Requirement:
Would it be possible to reproduce every entry exactly, please?

»»

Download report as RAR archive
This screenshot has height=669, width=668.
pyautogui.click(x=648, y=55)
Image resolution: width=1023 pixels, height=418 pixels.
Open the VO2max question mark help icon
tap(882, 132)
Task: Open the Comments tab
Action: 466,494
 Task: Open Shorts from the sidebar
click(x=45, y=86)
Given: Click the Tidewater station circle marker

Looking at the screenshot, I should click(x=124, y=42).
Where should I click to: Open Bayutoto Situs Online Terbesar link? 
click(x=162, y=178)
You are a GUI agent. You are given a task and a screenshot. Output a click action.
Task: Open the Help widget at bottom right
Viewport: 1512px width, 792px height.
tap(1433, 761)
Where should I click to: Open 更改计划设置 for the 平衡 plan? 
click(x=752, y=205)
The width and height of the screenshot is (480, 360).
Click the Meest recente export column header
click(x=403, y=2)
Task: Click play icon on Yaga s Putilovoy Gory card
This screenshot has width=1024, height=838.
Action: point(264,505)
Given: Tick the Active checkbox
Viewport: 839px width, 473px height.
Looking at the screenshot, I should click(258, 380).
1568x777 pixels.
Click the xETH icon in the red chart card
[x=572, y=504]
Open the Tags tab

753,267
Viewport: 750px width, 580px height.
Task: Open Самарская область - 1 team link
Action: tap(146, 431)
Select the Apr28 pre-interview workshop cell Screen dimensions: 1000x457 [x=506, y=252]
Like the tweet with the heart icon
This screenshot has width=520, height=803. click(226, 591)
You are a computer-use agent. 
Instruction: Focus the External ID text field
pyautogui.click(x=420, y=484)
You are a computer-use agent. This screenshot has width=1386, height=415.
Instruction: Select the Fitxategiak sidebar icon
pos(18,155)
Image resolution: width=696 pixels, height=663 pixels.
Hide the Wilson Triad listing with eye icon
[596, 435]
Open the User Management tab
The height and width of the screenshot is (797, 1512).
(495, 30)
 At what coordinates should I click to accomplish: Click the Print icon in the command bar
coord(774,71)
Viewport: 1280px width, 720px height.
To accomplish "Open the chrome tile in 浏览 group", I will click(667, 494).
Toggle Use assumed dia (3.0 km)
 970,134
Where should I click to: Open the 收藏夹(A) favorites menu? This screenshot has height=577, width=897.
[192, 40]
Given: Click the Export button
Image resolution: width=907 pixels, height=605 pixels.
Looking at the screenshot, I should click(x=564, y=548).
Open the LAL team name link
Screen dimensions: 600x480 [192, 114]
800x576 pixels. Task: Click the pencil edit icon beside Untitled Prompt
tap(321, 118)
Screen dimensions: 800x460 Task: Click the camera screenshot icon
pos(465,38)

««

Expected answer:
Download report as RAR archive
This screenshot has height=669, width=668.
pyautogui.click(x=648, y=55)
Image resolution: width=1023 pixels, height=418 pixels.
Open the VO2max question mark help icon
tap(882, 132)
Task: Open the Comments tab
Action: 466,494
 Task: Open Shorts from the sidebar
click(x=45, y=86)
Given: Click the Tidewater station circle marker

Looking at the screenshot, I should click(x=124, y=42).
Where should I click to: Open Bayutoto Situs Online Terbesar link? 
click(x=162, y=178)
You are a GUI agent. You are given a task and a screenshot. Output a click action.
Task: Open the Help widget at bottom right
Viewport: 1512px width, 792px height.
tap(1433, 761)
Where should I click to: Open 更改计划设置 for the 平衡 plan? 
click(x=752, y=205)
The width and height of the screenshot is (480, 360).
Click the Meest recente export column header
click(x=403, y=2)
Task: Click play icon on Yaga s Putilovoy Gory card
This screenshot has width=1024, height=838.
Action: point(264,505)
Given: Tick the Active checkbox
Viewport: 839px width, 473px height.
Looking at the screenshot, I should click(258, 380).
1568x777 pixels.
Click the xETH icon in the red chart card
[x=572, y=504]
Open the Tags tab

753,267
Viewport: 750px width, 580px height.
Task: Open Самарская область - 1 team link
Action: tap(146, 431)
Select the Apr28 pre-interview workshop cell Screen dimensions: 1000x457 [x=506, y=252]
Like the tweet with the heart icon
This screenshot has width=520, height=803. click(226, 591)
You are a computer-use agent. 
Instruction: Focus the External ID text field
pyautogui.click(x=420, y=484)
You are a computer-use agent. This screenshot has width=1386, height=415.
Instruction: Select the Fitxategiak sidebar icon
pos(18,155)
Image resolution: width=696 pixels, height=663 pixels.
Hide the Wilson Triad listing with eye icon
[596, 435]
Open the User Management tab
The height and width of the screenshot is (797, 1512).
(495, 30)
 At what coordinates should I click to accomplish: Click the Print icon in the command bar
coord(774,71)
Viewport: 1280px width, 720px height.
To accomplish "Open the chrome tile in 浏览 group", I will click(667, 494).
Toggle Use assumed dia (3.0 km)
 970,134
Where should I click to: Open the 收藏夹(A) favorites menu? This screenshot has height=577, width=897.
[192, 40]
Given: Click the Export button
Image resolution: width=907 pixels, height=605 pixels.
Looking at the screenshot, I should click(x=564, y=548).
Open the LAL team name link
Screen dimensions: 600x480 [192, 114]
800x576 pixels. Task: Click the pencil edit icon beside Untitled Prompt
tap(321, 118)
Screen dimensions: 800x460 Task: Click the camera screenshot icon
pos(465,38)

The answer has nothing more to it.